The study, which used data for almost 10 million NSAID users from the UK, the Netherlands, Italy and Germany who started treatment between 2000 and 2010, found that people who had taken any NSAID in the previous 14 days had a 19% increased risk of hospital admission for heart failure compared with people who had used NSAIDs at any point in the past.

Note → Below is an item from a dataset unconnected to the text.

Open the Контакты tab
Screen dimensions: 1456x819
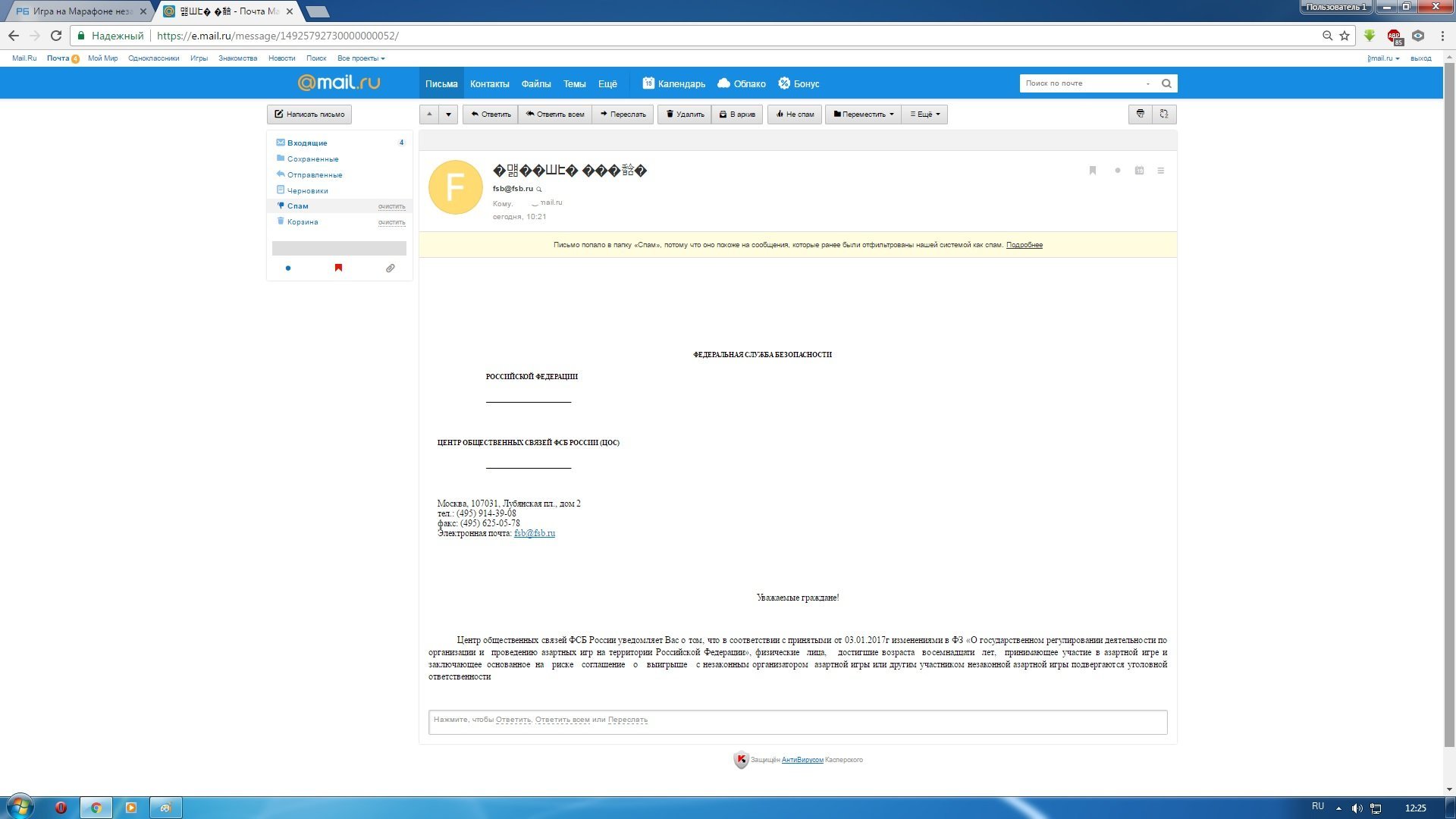pyautogui.click(x=489, y=84)
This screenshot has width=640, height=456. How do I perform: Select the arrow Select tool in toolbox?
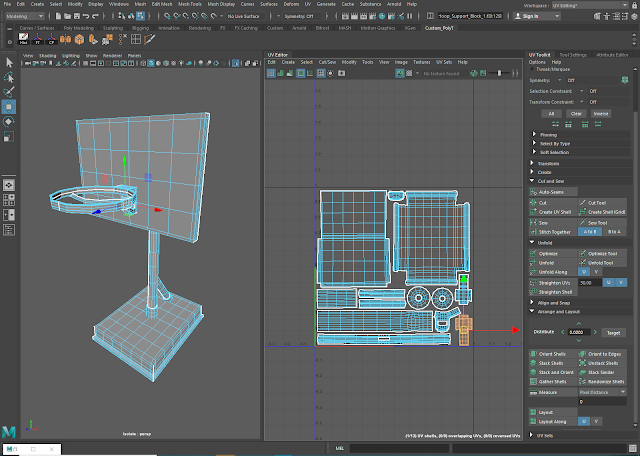[9, 62]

The higher the dose of the NSAIDs, the higher the risk of heart trouble. And the risk of admission for heart failure increased for seven medications in particular: ibuprofen, naproxen, diclofenac, indomethacin, ketorolac, nimesulide and piroxicam.

A new discovery

The next chapter in ibuprofen’s story could see this issue addressed, as recent research carried out by scientists at Imperial College London has shown that an already-existing formulation of ibuprofen called ibuprofen arginate could allow people to take higher doses – but without the cardiovascular side effects associated with the current formulations found in OTC products. Plus, in addition to being better tolerated, ibuprofen arginate (which isn’t currently licensed in the UK) is also released into the bloodstream more rapidly than the current formulations, likely providing faster pain relief.

"An already-existing formulation of ibuprofen called ibuprofen arginate could allow people to take higher doses."

Naturally-occurring amino acid arginine, which is sold in many health food stores, had previously been suggested by the same team of scientists to protect susceptible people from the increased risk of cardiovascular side effects caused by taking common COX-2 blocking pain medications. In the current study, they discovered that ibuprofen arginate works just like arginine in the cardiovascular system, which, they think, suggests that this type of ibuprofen may have fewer cardiovascular side effects than other types of similar pain medications.

“The formulation is not new, what is new is the appreciation of the potential for arginine in the formulation to act as an active ingredient to protect the cardiovascular system,” explains Professor Jane Mitchell, PhD, a researcher involved in the work and head of Cardiothoracic Pharmacology, Cardiothoracic Pharmacology and Vascular Biology Section at the National Heart and Lung Institute at the Institute of Cardiovascular Medicine and Science at Imperial College London.

“We’re currently at the proof of concept stage – i.e. [we’ve proven the concept] that the arginine in ibuprofen arginate can act like regular arginine in cells and in blood vessels in vitro and in vivo. The next stage is to perform a clinical trial to study the effects of ibuprofen arginate versus regular ibuprofen on vascular function in people.”

The good news, according to Mitchell, is that the formulation is already available in various countries around the world, because it increases the solubility of ibuprofen. “I think that if we find any evidence that ibuprofen arginate protects vascular responses in people this will be enough to consider repositioning the drug,” she concludes.